*** Opening Records ***
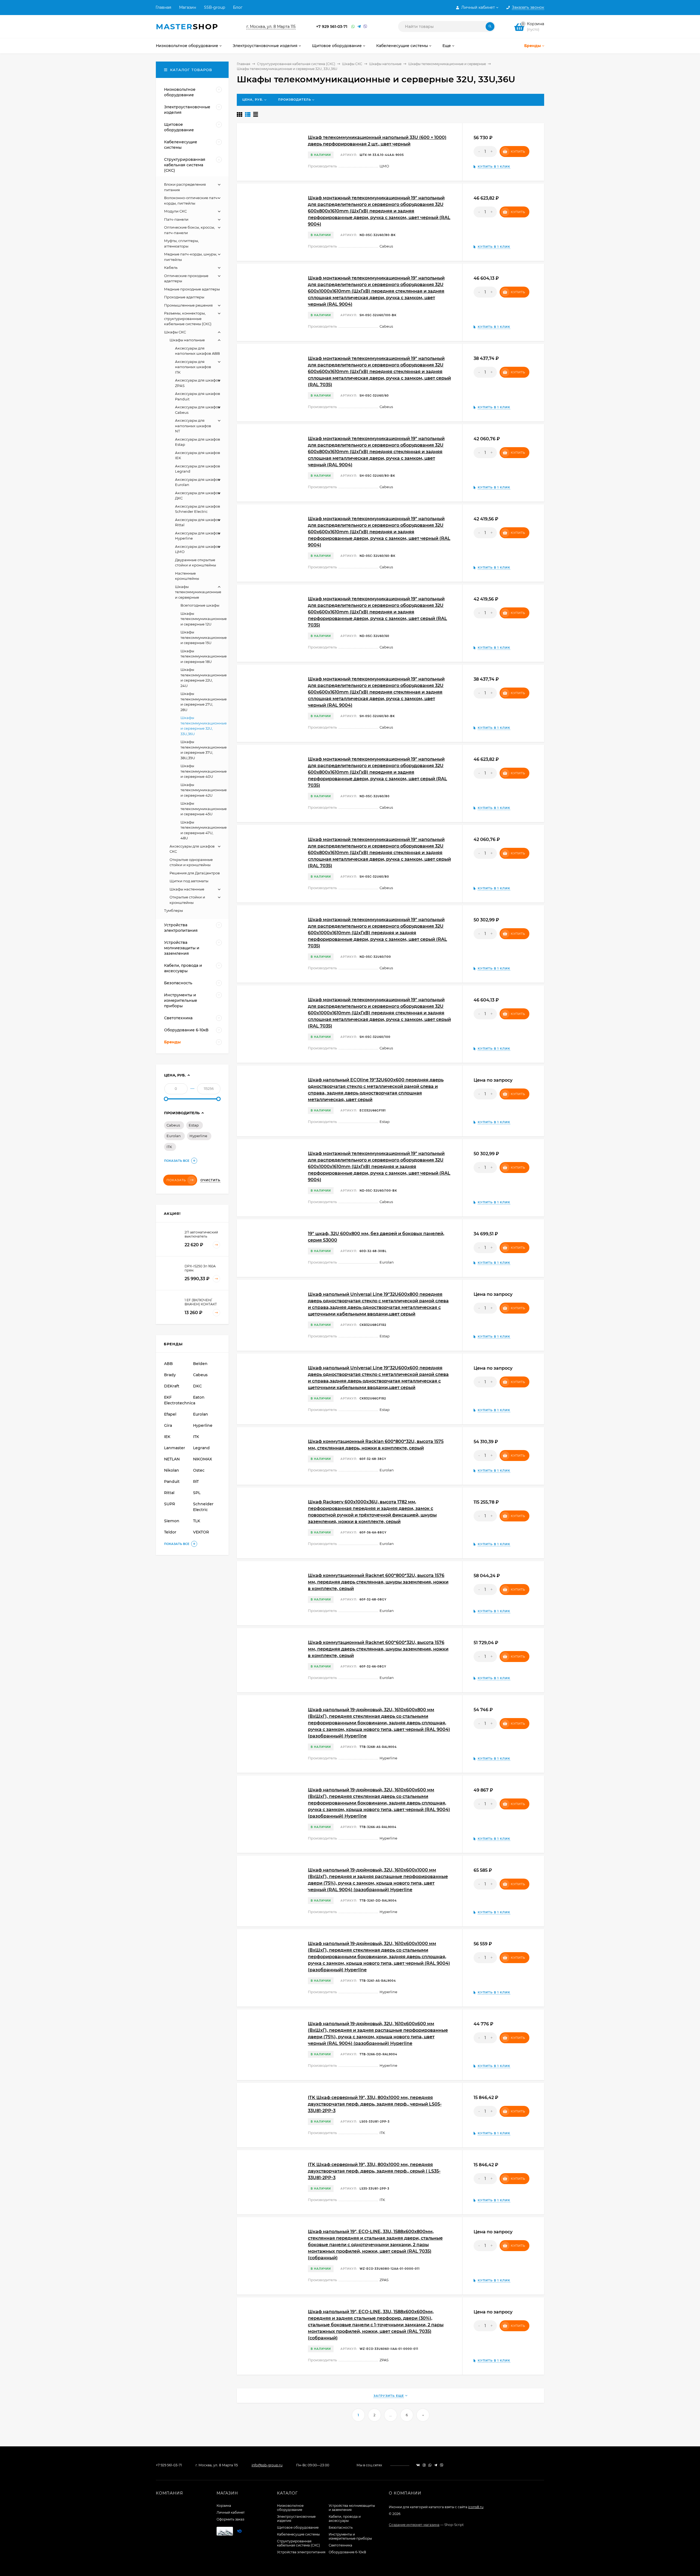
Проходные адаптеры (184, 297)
*** Closing Records ***
*** Opening Records ***
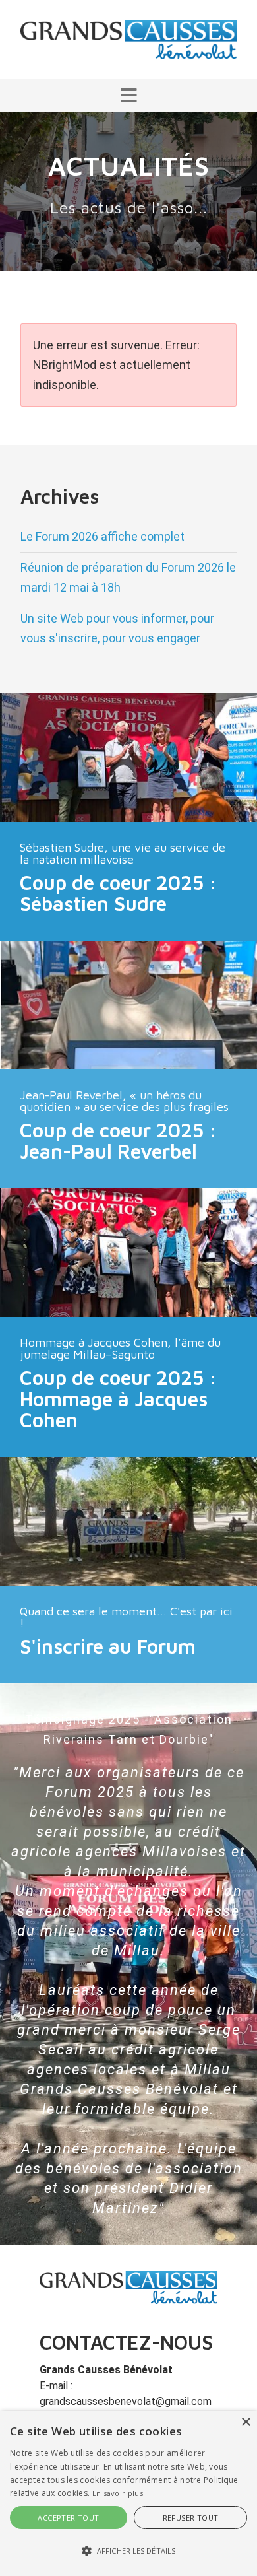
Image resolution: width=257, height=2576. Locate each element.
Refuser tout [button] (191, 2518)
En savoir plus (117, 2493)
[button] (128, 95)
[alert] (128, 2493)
*** Closing Records ***
## Aim of the task
Retype only the lines above between the line with "Refuser tout [button] (191, 2518)" and the line with "[alert] (128, 2493)", counting those two lines as well, and keep every character as it is.

## Result for this exercise
Refuser tout [button] (191, 2518)
En savoir plus (117, 2493)
[button] (128, 95)
[alert] (128, 2493)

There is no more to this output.